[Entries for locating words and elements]
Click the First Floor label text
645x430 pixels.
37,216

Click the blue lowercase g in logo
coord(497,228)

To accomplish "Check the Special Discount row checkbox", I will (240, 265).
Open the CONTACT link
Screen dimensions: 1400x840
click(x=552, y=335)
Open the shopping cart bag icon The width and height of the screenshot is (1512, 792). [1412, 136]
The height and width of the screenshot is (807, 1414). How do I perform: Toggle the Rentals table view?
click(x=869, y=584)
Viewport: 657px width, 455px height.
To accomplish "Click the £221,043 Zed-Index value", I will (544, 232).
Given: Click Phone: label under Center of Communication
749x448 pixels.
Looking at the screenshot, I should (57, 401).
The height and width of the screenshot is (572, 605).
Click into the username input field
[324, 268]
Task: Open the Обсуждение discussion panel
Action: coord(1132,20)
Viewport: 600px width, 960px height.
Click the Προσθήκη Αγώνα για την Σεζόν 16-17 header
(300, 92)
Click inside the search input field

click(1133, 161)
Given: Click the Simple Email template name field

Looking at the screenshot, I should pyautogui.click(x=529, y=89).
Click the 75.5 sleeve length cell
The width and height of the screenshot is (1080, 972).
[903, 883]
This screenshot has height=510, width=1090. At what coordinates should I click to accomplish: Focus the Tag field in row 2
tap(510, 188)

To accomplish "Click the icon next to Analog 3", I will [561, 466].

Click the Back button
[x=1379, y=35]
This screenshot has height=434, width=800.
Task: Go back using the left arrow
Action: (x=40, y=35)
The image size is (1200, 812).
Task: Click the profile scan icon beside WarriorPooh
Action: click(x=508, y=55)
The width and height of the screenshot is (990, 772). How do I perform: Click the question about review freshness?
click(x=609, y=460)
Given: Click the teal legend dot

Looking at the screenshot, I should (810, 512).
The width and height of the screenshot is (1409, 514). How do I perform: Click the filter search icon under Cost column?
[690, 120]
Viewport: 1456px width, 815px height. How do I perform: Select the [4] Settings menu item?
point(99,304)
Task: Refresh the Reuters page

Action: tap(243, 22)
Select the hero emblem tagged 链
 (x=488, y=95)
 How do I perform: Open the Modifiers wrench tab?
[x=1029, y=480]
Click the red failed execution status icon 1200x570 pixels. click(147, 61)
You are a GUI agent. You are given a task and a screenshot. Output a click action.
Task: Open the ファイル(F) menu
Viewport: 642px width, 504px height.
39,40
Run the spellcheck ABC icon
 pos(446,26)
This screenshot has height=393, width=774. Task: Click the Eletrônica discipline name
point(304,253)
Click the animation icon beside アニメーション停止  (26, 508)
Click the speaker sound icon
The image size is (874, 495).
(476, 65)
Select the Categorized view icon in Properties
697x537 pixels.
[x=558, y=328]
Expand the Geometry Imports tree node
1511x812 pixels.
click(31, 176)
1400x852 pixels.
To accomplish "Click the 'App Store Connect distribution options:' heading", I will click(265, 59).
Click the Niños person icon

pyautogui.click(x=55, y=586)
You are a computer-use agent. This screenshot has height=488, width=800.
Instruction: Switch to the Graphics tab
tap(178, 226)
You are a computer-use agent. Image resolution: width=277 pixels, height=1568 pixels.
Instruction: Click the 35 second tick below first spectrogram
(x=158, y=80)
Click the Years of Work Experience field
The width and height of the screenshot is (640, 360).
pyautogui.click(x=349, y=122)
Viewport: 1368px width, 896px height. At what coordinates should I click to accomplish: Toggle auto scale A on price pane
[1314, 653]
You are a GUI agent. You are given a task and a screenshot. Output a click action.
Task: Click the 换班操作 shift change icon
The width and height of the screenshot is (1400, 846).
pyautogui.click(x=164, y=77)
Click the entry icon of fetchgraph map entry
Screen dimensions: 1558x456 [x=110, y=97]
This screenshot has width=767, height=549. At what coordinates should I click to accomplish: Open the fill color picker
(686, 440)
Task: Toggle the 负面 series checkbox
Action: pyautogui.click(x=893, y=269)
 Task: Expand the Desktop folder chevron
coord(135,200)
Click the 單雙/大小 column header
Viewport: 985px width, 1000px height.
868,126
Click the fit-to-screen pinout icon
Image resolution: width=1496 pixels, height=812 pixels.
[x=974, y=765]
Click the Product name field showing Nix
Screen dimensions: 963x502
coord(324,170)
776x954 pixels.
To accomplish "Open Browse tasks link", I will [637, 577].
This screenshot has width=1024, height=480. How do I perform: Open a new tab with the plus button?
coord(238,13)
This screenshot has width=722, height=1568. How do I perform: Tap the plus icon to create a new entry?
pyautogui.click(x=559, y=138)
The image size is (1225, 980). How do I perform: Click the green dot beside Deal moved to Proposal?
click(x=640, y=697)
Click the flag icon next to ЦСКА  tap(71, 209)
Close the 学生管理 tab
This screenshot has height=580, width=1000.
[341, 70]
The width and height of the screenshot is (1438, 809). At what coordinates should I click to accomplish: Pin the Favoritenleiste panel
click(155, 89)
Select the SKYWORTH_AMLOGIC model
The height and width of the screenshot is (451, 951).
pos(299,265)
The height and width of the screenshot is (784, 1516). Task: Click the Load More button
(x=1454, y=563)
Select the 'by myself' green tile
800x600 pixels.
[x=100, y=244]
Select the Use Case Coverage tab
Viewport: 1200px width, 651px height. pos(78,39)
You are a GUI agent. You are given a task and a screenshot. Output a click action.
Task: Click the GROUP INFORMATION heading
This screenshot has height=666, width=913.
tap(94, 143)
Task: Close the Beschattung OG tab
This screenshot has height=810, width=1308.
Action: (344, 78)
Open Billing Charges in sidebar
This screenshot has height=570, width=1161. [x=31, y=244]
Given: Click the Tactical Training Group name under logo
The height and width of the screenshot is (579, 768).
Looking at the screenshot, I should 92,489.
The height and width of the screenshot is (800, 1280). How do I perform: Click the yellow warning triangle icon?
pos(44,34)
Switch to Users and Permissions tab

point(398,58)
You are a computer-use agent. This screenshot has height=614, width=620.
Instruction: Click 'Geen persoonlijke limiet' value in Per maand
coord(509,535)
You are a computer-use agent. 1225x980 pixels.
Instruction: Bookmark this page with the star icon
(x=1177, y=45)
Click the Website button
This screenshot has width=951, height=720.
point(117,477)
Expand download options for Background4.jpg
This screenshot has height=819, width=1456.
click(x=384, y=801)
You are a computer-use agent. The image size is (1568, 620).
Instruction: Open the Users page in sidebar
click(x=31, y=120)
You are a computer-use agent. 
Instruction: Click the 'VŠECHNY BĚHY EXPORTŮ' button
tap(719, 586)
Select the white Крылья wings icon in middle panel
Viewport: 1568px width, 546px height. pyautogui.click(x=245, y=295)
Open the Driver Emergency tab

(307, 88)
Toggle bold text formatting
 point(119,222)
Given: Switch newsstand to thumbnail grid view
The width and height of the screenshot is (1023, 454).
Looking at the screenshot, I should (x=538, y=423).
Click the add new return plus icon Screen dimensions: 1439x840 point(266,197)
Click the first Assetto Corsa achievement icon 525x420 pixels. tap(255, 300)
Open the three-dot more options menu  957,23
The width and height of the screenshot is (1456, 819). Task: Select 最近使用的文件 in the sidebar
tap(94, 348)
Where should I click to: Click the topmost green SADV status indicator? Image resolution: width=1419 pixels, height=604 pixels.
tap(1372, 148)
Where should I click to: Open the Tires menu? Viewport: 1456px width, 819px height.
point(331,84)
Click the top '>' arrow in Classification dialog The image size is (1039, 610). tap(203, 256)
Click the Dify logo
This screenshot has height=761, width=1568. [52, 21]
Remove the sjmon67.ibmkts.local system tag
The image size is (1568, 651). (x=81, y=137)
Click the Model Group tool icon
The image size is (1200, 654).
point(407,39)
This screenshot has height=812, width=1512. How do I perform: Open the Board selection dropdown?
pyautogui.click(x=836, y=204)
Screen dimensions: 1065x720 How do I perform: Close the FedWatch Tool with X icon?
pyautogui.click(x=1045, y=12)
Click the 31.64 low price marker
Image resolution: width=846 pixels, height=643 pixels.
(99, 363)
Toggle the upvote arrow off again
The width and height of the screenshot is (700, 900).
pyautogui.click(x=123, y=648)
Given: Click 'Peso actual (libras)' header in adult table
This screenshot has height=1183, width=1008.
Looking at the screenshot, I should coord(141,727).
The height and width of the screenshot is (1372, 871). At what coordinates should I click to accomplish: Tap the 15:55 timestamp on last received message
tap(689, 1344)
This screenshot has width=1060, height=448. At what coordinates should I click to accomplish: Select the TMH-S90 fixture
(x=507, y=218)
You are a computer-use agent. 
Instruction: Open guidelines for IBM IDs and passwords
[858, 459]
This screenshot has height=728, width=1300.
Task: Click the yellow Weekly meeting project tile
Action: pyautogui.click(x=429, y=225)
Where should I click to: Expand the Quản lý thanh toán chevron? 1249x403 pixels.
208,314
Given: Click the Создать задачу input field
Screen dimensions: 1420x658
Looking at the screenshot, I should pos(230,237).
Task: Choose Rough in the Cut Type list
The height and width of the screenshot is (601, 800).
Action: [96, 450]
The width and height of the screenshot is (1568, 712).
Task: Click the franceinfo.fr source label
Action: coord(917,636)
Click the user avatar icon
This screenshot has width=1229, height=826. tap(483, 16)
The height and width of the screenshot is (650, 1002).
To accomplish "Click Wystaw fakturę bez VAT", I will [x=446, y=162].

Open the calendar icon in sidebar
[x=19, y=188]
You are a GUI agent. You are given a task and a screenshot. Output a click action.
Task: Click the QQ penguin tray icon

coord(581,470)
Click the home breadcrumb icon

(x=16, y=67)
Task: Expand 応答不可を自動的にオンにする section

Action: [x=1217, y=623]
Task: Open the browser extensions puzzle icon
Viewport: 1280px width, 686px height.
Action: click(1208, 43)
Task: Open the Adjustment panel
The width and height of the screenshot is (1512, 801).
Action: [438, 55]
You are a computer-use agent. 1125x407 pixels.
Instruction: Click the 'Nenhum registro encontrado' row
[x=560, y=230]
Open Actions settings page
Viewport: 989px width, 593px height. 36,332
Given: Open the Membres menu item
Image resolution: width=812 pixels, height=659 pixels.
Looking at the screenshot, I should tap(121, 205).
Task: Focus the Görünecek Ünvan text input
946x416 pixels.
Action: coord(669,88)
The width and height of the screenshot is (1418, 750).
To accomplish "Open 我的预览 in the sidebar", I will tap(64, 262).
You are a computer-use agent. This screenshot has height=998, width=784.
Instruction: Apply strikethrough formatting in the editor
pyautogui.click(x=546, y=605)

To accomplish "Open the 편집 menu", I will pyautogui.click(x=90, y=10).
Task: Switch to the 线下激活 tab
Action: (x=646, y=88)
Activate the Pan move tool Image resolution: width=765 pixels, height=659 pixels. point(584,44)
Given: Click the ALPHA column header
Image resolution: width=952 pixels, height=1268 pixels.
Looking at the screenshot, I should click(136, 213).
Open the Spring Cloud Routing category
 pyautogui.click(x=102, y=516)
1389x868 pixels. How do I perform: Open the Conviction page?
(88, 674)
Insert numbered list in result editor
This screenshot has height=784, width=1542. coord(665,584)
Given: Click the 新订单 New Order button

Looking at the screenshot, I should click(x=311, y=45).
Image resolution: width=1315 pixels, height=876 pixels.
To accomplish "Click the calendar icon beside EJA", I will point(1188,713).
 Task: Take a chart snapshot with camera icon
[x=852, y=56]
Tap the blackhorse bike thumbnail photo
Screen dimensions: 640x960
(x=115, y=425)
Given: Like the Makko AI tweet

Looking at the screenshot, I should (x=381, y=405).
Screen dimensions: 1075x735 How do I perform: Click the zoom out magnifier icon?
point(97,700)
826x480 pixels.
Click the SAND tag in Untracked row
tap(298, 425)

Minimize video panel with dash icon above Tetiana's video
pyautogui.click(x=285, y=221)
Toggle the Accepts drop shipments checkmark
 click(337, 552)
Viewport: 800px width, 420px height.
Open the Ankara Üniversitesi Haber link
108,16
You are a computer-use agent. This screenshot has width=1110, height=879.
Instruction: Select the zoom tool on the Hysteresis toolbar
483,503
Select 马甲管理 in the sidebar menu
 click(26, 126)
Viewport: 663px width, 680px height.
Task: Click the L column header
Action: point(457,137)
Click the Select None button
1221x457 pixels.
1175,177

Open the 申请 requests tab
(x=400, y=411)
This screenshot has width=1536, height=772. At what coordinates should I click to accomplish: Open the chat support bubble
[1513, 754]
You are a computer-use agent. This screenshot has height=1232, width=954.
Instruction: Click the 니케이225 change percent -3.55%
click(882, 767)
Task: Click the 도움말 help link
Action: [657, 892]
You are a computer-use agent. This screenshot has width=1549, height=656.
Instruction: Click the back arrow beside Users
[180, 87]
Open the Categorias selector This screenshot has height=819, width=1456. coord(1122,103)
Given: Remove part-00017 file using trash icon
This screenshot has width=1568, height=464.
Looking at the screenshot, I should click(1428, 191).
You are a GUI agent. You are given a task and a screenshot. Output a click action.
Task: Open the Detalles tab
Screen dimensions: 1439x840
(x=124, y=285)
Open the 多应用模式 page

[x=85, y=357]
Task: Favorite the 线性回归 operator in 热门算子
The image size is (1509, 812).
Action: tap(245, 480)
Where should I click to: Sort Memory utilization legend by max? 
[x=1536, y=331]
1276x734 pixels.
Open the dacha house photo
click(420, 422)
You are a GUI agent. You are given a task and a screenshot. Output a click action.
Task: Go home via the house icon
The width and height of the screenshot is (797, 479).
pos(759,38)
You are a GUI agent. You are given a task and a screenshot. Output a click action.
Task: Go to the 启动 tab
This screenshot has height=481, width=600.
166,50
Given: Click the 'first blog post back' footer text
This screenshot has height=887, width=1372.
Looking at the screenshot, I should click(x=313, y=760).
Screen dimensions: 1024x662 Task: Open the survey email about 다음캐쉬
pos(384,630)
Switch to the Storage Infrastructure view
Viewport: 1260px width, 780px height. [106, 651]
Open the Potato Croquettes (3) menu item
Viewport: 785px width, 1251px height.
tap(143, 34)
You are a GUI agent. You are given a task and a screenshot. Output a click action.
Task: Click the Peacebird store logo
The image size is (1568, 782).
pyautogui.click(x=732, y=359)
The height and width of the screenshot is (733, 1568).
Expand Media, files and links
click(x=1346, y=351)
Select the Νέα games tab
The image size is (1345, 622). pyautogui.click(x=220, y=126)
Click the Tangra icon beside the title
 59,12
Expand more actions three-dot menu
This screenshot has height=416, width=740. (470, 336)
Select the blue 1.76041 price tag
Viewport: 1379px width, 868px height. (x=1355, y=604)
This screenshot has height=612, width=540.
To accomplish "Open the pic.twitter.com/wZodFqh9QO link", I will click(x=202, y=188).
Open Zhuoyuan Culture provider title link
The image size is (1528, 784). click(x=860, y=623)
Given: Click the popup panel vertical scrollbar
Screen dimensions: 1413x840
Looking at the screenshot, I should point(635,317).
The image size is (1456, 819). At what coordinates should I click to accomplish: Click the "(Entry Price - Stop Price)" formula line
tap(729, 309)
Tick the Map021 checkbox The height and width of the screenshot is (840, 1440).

### GIVEN REQUEST
Copy out verbatim the portion of the rows that begins with the line containing "776x954 pixels." and ends with the line containing "Action: (344, 78)", both lines included.

### TASK RESULT
776x954 pixels.
To accomplish "Open Browse tasks link", I will [637, 577].
This screenshot has width=1024, height=480. How do I perform: Open a new tab with the plus button?
coord(238,13)
This screenshot has width=722, height=1568. How do I perform: Tap the plus icon to create a new entry?
pyautogui.click(x=559, y=138)
The image size is (1225, 980). How do I perform: Click the green dot beside Deal moved to Proposal?
click(x=640, y=697)
Click the flag icon next to ЦСКА  tap(71, 209)
Close the 学生管理 tab
This screenshot has height=580, width=1000.
[341, 70]
The width and height of the screenshot is (1438, 809). At what coordinates should I click to accomplish: Pin the Favoritenleiste panel
click(155, 89)
Select the SKYWORTH_AMLOGIC model
The height and width of the screenshot is (451, 951).
pos(299,265)
The height and width of the screenshot is (784, 1516). Task: Click the Load More button
(x=1454, y=563)
Select the 'by myself' green tile
800x600 pixels.
[x=100, y=244]
Select the Use Case Coverage tab
Viewport: 1200px width, 651px height. pos(78,39)
You are a GUI agent. You are given a task and a screenshot. Output a click action.
Task: Click the GROUP INFORMATION heading
This screenshot has height=666, width=913.
tap(94, 143)
Task: Close the Beschattung OG tab
This screenshot has height=810, width=1308.
Action: (344, 78)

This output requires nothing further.